Войдя в лавку, она с облегчением убедилась, что Карины внутри нет. За прилавком стоял немолодой продавец.
— Доброго здоровья, — звонко сказала Марина, окидывая взглядом скудные полки. — Мне, пожалуйста, мыла и муки.
Она аккуратно выложила на стойку восемь медяков. Мужчина молча пересчитал их, отрезал грубым ножом кусок темно-коричневого мыла, от которого пахло дёгтем и золой, и отсыпал муки в холщовый мешок.
— Чуть не добрала до кило, — буркнул он. — Мешок потом вернёшь. — Видя, что девушка не уходит, вопросительно поднял седую бровь.
— У меня тут есть кое-что… на продажу, — тихо начала Марина, ставя на прилавок туесок. — Мёд. Не желаете ли приобрести?
Лавочник с интересом хмыкнул.
— Мёд в апреле? Дай-ка посмотреть. — Словно фокусник, он извлёк из-под прилавка маленькую деревянную ложечку, зачерпнул ею каплю густого, темного мёда и попробовал. — Хороший для весны. Чего хочешь взамен?
— Денег, — чуть помедлив, ответила Марина.
— С деньгами туго. Бери товаром.
«Легко сказать: „бери товаром“. А куда я его дену?» — пронеслось в голове у девушки. — На какую сумму? — спросила она вслух.

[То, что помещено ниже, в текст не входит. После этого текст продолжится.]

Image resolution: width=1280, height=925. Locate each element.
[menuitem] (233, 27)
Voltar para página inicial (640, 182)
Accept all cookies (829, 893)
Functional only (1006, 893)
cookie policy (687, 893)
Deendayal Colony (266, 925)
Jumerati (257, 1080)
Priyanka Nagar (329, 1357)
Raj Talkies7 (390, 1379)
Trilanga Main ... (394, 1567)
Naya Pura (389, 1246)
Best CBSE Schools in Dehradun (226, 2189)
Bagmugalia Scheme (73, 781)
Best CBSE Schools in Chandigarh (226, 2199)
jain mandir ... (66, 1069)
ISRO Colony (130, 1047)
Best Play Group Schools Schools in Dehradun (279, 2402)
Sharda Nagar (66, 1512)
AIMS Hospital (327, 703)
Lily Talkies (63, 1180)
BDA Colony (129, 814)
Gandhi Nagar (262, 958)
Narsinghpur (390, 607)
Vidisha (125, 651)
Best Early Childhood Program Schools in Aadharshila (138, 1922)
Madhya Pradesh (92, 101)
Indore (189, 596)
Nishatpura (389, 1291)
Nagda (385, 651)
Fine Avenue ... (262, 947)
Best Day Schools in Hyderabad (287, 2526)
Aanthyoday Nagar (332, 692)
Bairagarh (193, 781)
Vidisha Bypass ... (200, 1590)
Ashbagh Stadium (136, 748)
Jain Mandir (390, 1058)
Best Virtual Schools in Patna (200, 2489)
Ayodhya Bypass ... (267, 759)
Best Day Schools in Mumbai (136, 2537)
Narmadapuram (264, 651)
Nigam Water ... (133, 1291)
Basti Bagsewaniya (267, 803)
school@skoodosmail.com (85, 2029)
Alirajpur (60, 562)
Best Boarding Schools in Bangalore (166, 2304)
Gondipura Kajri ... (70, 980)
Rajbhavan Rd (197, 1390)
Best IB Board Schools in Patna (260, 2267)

— Медяков на двадцать выйдет.
Марина понимала, что весенний мёд стоит куда дороже, но торговаться не стала — времени не было.
— Тогда… две говяжьих кости, на остальное муки. И… еще один кусок мыла.
Она мысленно уже прятала этот кусочек подальше от зорких глаз невестки. Из лавки она вышла с пустым туеском, нагруженная двумя костями, двумя кусками мыла и четырьмя килограммами муки в небольшом мешке. Удача явно была на её стороне.
Вернувшись, она сразу поставила кости вариться в большом чугунке. Аромат будущего бульона начал медленно наполнять дом, смешиваясь с запахом свежего теста. Пока варилось мясо, Марина, не найдя яиц в курятнике, с решительным видом направилась в комнату Карины.
— От пары штук не обеднеет, — прошептала она, приоткрыв дверь и быстренько стащив два яйца из спрятанной в сундуке корзинки.
Просев муку горкой, Марина сделала в ней углубление и разбила два яйца. Добавила соль и вилкой, аккуратно помешивая яйца, постепенно захватывала муку с краёв. После того как тесто загустело, Марина начала его вымешивать руками. Гладкое и упругое тесто девушка оставила отдыхать под полотенцем в глубокой тарелке.
Через полчаса она разделила тесто на части и раскатала тонюсенькие пласты, дала чуть подсохнуть, скатала в неплотный рулет и аккуратно нарезала. Чуть присыпала мукой и встряхнула, чтобы полоски не слиплись. Пока варились кости, Марина постоянно переворачивала полоски для равномерной сушки, она хотела часть убрать на следующий день, если повезёт.
Самым рискованным моментом стало добавление тушёнки. Приоткрыв банку, она вывалила душистое мясо в бульон, решив списать всё на щедрые кости. «Враньё, конечно, белыми нитками шито, — корила она себя, — но иного выхода нет. Скажу, что монеты в пыли нашла».
И вот, едва заслышав за калиткой голоса возвращающихся домой родственников, она бросила горсть лапши в кипящий бульон.
— Ах, как пахнет! Что это? — первым вбежал на кухню Арсений.